Inilah kenapa pendekatan "AI cek AI" gagal di tahap fact-checking. Pakai search API untuk automated fact-checking. Pakai penilaian manusia untuk verifikasi akhir. Jangan pernah biarkan model yang sama yang generate klaim juga memverifikasinya.
4. Merepresentasikan Pengalaman Pribadi
AI ga punya pengalaman. Dia punya teks tentang pengalaman. Perbedaannya sangat besar dalam konten. "Aku menghabiskan tiga tahun membangun software supply chain dan bagian tersulit bukan teknologinya" itu pernyataan yang cuma bisa dibuat oleh orang yang benar-benar membangun software supply chain. AI bisa generate kalimat yang kelihatan seperti pengalaman pribadi. Setiap satunya rekayasa.
Perspective bank dari Module 6 kamu ada untuk alasan ini. Pengalaman pribadi disuntikkan ke konten dari observasi kamu sendiri yang terdokumentasi, bukan di-generate AI. Kalau sebuah konten menyertakan anekdot pribadi, anekdot itu harus milik kamu.
5. Persetujuan Publikasi
Keputusan akhir untuk publish itu keputusan manusia. Ini menggabungkan semua yang ada di hulu: Apakah akurat? Apakah ditulis dengan baik? Apakah sesuai brand? Apakah tepat waktu? Apakah memenuhi standar kamu? AI ga bisa menjawab pertanyaan-pertanyaan ini karena AI ga punya standar. Dia punya parameter. Standar butuh kepedulian terhadap hasil, yang butuh menjadi seseorang yang punya sesuatu yang dipertaruhkan.

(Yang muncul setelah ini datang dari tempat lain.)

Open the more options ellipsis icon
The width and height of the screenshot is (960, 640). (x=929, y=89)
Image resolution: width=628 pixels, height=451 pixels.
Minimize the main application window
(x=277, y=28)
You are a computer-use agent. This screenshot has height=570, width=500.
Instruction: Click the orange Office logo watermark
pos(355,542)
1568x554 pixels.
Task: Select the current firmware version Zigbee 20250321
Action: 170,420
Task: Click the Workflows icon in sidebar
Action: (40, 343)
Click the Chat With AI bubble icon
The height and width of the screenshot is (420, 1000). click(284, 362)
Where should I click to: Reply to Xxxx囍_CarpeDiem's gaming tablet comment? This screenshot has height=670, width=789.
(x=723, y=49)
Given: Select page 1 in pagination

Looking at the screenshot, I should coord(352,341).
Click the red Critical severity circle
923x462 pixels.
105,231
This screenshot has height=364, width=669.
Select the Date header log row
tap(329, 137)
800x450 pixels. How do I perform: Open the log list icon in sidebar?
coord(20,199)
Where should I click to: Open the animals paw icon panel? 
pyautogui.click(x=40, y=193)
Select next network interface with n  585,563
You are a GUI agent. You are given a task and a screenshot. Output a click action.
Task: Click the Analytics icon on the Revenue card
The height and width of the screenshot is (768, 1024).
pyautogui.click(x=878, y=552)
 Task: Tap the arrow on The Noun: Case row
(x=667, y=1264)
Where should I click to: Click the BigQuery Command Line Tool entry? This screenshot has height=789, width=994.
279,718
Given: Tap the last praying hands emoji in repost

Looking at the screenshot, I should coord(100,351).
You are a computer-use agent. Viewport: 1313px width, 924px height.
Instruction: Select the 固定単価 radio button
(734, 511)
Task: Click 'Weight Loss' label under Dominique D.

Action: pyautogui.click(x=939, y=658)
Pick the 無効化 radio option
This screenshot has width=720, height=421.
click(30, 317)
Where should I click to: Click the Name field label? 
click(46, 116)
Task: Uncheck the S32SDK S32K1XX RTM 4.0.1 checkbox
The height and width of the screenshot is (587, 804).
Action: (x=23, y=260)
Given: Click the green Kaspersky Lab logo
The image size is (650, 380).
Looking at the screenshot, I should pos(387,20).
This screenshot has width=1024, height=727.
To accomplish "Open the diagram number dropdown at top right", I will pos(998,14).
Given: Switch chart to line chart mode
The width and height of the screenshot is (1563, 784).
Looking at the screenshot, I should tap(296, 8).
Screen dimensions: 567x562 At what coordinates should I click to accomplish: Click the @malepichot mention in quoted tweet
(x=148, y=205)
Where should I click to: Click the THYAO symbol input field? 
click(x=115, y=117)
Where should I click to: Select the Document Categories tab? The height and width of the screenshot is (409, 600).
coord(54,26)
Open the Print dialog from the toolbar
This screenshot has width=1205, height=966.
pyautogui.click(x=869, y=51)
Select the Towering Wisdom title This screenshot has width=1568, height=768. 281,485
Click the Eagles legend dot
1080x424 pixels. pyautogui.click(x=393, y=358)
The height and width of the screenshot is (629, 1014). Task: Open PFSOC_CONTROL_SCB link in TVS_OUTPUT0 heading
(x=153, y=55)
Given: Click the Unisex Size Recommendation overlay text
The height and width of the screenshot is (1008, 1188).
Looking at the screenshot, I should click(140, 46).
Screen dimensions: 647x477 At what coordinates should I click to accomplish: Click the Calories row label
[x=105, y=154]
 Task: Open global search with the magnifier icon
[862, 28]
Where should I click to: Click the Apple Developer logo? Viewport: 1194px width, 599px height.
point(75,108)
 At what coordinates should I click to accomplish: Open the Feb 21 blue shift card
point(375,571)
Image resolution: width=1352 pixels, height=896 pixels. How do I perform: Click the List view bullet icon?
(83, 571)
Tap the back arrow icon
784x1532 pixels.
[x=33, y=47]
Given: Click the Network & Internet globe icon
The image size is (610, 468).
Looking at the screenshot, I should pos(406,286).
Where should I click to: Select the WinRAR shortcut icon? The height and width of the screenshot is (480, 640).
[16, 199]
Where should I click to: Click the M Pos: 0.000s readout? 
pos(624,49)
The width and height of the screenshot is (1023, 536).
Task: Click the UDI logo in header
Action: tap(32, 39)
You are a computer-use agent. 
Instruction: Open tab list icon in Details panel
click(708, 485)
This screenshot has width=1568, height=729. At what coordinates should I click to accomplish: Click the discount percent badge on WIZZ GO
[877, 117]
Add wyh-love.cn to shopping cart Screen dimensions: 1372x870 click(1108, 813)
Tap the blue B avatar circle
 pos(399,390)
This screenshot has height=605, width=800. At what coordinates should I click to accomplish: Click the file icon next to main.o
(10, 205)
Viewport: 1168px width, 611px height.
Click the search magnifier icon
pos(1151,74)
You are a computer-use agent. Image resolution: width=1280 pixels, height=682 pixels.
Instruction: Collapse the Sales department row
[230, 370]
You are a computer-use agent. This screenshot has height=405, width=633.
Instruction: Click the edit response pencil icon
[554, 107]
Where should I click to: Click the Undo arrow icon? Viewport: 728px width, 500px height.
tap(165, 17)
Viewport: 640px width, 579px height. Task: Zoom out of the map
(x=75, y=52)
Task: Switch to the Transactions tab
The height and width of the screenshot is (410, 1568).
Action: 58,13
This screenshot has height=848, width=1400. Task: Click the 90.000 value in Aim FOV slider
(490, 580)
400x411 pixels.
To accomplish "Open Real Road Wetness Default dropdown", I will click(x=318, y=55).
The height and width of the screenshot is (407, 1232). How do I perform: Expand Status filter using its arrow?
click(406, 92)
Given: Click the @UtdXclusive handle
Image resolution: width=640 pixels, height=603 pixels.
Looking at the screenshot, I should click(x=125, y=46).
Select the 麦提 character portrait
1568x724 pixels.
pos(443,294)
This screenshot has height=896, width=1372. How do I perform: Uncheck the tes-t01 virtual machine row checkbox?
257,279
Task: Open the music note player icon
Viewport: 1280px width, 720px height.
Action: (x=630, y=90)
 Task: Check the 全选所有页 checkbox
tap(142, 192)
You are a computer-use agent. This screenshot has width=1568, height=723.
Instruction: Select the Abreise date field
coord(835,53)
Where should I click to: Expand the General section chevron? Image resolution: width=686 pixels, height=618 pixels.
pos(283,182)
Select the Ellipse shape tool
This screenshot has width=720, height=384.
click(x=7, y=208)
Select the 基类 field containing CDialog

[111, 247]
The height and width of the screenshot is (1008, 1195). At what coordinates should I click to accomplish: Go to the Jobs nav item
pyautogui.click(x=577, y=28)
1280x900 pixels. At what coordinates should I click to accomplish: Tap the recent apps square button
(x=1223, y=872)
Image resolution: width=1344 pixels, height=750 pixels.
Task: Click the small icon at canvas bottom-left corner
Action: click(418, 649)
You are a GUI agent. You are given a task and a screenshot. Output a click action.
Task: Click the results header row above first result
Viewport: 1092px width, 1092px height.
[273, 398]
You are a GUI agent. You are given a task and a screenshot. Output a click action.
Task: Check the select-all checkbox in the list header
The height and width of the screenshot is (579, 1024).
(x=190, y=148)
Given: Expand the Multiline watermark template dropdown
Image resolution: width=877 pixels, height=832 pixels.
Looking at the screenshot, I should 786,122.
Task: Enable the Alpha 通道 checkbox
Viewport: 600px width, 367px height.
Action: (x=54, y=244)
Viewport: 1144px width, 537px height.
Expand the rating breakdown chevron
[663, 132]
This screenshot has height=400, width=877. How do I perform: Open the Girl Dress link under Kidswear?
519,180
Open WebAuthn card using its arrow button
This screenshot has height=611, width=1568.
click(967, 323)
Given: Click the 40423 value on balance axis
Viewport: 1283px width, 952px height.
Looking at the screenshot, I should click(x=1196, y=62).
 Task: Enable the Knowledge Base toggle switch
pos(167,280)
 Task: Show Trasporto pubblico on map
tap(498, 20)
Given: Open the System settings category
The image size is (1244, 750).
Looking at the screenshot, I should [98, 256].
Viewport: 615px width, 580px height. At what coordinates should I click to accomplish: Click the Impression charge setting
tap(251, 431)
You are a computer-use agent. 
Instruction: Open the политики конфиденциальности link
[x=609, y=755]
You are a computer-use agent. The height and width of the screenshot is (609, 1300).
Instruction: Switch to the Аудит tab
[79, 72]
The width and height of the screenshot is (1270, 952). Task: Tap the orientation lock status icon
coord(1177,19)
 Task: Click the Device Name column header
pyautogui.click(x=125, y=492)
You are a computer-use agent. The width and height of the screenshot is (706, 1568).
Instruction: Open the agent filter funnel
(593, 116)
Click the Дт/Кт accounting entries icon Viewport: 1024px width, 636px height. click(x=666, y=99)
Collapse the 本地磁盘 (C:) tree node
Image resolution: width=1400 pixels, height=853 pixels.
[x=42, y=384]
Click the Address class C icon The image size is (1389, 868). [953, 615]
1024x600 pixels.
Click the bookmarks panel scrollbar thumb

Kelima batas ini bukan limitasi model saat ini. Ini limitasi arsitektur. Model yang lebih baik akan generate prosa yang lebih baik, tapi ga akan mendapat penilaian, etika, akuntabilitas, atau pengalaman hidup. Itu tetap wilayah manusia. Selamanya.
Mendokumentasikan Batas Kamu
Tulis daftar "Tanpa AI" kamu. Tempel di tempat kamu kerja. Ketika tekanan untuk kirim lebih cepat menggoda kamu untuk membiarkan AI membuat keputusan yang seharusnya ga boleh, daftar itu jadi jangkar kamu. Standar cuma berfungsi kalau berlaku di saat ga enak untuk mengikutinya.
Bacaan Lanjutan
- Agentic Workflows in AI: A Complete Guide, Kernshell
- AI Agent Workflows: Everything You Need to Know, GoodData
- Search Quality Evaluator Guidelines, Google
Tugas
Tulis daftar "Tanpa AI" untuk pipeline kamu. Sertakan minimal 5 tugas spesifik di mana AI dikecualikan secara permanen. Untuk setiap item:
- Sebutkan tugasnya
- Jelaskan dalam satu kalimat kenapa AI dikecualikan
- Jelaskan apa yang kamu lakukan sebagai gantinya
Tempel daftar ini di ruang kerja kamu. Kalau kamu bekerja dengan orang lain yang pakai pipeline kamu, bagikan ke mereka. Batas yang cuma ada di kepala kamu itu batas yang akan dilanggar.